Los miembros del Cuerpo de Bomberos de Maracaibo se concentraron ayer frente a las seis estaciones de la ciudad. Esta vez, se quitaron sus trajes de “héroes” para vestirse de manifestantes. Durante dos horas clamaron por el pago de la primera quincena de este mes, el bono de alimentación correspondiente a mayo, el fideicomiso y los retroactivos.
Divulgaron un video en el que afirmaron estar realizando un “plantón” en protesta a su situación.
Para ellos, al igual que para el personal de la Alcaldía de Maracaibo y sus paramunicipales, quienes protestan desde la semana pasada, resulta insostenible subsistir con un salario básico mensual de 40.638 bolívares y un cestatique de Bs 63.720.
“Pensamos que no han pagado como retaliación por los daños que los trabajadores del barrido manual le causaron la semana pasada a la fachada de la Alcaldía. Nosotros no tenemos la culpa. Nos dijeron que mañana (hoy) iban a depositar la quincena, pero no lo creemos porque nunca han pagado un fin de semana”, explicó Jhoan Morán, secretario de Finanzas del Sindicato Bolivariano de Bomberos de Maracaibo.
Además, el funcionario opinó que el ayuntamiento “ha tomado como excusa que los destrozos causaron un problema en el servidor y por eso no han podido pagar”. Ante esto, el director general de la Alcaldía, Juan Pablo Lombardi, declaró el miércoles: “La información que tengo de Tecnología es que ya se está retomando el sistema”.
Pero el reclamo por los pasivos laborales solo encabeza las quejas de los bomberos.
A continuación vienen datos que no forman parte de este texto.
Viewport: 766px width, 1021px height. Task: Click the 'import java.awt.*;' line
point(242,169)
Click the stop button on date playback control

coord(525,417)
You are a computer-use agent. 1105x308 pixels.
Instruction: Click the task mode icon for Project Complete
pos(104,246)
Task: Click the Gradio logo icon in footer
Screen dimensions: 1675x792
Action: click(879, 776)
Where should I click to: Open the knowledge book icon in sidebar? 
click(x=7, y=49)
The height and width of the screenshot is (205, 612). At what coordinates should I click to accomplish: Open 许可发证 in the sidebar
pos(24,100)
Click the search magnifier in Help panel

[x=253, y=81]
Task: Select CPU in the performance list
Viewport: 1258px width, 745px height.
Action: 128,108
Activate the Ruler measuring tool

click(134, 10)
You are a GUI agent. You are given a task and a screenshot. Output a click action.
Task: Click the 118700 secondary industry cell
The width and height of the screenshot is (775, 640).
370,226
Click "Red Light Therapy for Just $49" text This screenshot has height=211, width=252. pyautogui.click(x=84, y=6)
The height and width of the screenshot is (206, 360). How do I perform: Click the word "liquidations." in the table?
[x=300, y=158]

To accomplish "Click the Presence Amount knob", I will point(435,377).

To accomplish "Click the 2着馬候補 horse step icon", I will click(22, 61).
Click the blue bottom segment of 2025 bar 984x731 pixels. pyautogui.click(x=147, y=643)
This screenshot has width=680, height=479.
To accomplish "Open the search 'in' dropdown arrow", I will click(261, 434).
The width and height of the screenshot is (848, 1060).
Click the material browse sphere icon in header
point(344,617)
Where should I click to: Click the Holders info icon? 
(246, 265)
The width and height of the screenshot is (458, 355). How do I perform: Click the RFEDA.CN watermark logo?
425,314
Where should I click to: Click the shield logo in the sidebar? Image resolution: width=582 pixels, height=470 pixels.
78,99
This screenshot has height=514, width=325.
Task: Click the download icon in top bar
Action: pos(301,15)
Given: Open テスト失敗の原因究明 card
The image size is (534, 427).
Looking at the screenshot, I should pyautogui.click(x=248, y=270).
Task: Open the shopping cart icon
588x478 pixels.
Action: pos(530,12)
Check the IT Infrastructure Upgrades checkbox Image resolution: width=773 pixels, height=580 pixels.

Morán aseguró que, desde hace tres años, les quitaron el beneficio del comedor. “De acuerdo con la Ley de Bomberos, ese servicio es obligatorio, permanente y gratuito. Pero nosotros debemos hacer potazos para comer”.
Sostuvo que la alcaldesa prometió que “ese dinero lo iban a destinar para la reparación de ambulancias y vehículos”. No obstante, estos funcionarios deben trabajar “con las uñas” porque la dotación es paupérrima. Lo más alarmante es que ninguna estación de la ciudad tiene ambulancia, pese a que, según la OMS, lo ideal es contar con una por cada 25 mil habitantes. Si esta premisa se cumpliera, esta localidad tendría 58.
“Solo en la estación de Arismendi hay un camión que usamos para apagar los incendios, es el mejorcito. En la número 3 (HUM), la unidad operativa funciona con una bomba centrífuga. En las demás no hay ningún vehículo. No tenemos unidades de combate y si hay un incendio de altura, no podemos hacer nada”, lamentó el secretario sindical.
La falta de uniformes y de equipos de protección personal se suman a las carencias. “Yo sufrí una quemadura de segundo grado por radiación porque no tenía guantes”, contó Morán.
Por otra parte, los trabajadores de Sagas, en sintonía con los del Centro de Procesamiento Urbano (CPU), del Sedemat y el Imtcuma, tienen las actividades paralizadas.
Howard Urdaneta, secretario general del Sindicato de Sagas, afirmó que, el jueves en la tarde, los empleados entablaron reuniones con los directores de recursos humanos de cada dependencia municipal, pero el malestar no fue disipado. “Nos plantearon pagar las quincenas para mañana (hoy), el cestatique el miércoles y el pago de los lentes el 30 de junio”, precisó. Mientras que el bono de alimentación de este mes (sin retroactividad) sería pagado el 10 de julio, a Bs 108 mil, monto vigente hasta el último de abril. Los fideicomisos quedarían para septiembre. No llegaron a acuerdos con respecto al ajuste del sueldo básico. “Nosotros firmamos la minuta, pero ellos saben que el incumplimiento de lo hablado llevará a más conflicto”, advirtió Urdaneta.